Give back exactly the lines of the data below, starting with the line that has "Image resolution: width=1080" and going on through the line that has "877x451 pixels.".

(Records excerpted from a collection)
+++
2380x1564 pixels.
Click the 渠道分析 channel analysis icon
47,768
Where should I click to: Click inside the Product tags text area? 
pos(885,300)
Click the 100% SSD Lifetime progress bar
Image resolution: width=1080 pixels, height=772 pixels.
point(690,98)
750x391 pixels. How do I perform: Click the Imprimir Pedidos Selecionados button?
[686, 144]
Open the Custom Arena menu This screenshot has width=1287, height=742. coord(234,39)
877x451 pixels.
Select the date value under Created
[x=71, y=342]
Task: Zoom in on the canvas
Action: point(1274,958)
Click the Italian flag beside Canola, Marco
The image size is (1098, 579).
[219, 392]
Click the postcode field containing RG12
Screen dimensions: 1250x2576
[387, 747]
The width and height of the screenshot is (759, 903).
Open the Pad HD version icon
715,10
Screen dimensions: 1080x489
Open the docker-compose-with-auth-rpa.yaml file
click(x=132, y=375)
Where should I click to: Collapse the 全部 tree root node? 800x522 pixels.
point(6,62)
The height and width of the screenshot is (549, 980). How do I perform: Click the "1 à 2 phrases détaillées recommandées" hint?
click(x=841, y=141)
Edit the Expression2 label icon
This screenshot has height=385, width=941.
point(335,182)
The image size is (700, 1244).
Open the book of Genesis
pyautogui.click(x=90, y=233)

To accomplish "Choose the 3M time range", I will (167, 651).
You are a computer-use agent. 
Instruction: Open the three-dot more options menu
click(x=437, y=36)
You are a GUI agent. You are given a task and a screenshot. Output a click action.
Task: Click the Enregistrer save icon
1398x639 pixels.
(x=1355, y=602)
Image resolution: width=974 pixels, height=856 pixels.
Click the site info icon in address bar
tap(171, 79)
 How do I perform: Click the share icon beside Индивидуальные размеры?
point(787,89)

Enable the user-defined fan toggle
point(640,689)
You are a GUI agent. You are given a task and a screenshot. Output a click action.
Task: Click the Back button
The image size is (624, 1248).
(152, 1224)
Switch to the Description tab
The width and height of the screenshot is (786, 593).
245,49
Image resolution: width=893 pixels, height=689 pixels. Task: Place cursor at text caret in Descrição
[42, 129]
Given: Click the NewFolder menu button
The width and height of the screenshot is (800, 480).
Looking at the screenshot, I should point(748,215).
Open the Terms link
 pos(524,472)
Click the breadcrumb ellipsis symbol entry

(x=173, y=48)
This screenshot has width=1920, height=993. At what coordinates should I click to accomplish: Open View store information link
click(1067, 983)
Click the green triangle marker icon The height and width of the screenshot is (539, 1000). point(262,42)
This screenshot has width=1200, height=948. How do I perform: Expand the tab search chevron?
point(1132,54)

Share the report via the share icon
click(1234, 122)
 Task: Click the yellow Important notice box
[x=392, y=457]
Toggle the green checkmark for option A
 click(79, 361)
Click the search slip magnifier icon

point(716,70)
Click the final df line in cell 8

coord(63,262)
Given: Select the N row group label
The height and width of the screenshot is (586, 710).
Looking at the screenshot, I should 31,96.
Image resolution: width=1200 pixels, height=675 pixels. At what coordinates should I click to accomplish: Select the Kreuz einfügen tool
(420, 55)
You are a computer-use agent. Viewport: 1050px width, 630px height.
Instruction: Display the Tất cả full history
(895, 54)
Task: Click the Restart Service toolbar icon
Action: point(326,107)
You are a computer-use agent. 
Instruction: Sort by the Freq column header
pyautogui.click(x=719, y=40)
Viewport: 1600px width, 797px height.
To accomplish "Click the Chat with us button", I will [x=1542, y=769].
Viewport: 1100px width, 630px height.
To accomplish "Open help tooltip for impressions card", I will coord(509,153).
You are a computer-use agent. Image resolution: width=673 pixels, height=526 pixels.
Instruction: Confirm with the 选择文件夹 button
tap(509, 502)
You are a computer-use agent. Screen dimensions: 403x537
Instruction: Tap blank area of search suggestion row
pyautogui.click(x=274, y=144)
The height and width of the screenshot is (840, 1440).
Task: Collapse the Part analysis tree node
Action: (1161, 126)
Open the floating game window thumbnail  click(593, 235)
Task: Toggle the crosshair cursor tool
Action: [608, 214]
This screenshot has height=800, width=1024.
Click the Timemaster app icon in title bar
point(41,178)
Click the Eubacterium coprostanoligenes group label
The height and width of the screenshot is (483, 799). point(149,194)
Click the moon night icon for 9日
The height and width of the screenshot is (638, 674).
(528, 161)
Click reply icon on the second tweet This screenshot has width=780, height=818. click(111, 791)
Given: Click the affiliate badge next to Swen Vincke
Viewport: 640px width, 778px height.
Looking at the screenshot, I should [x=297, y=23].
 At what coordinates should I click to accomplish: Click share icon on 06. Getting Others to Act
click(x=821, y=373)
+++
### [COMPLETED TASK]
Image resolution: width=1080 pixels, height=772 pixels.
point(690,98)
750x391 pixels. How do I perform: Click the Imprimir Pedidos Selecionados button?
[686, 144]
Open the Custom Arena menu This screenshot has width=1287, height=742. coord(234,39)
877x451 pixels.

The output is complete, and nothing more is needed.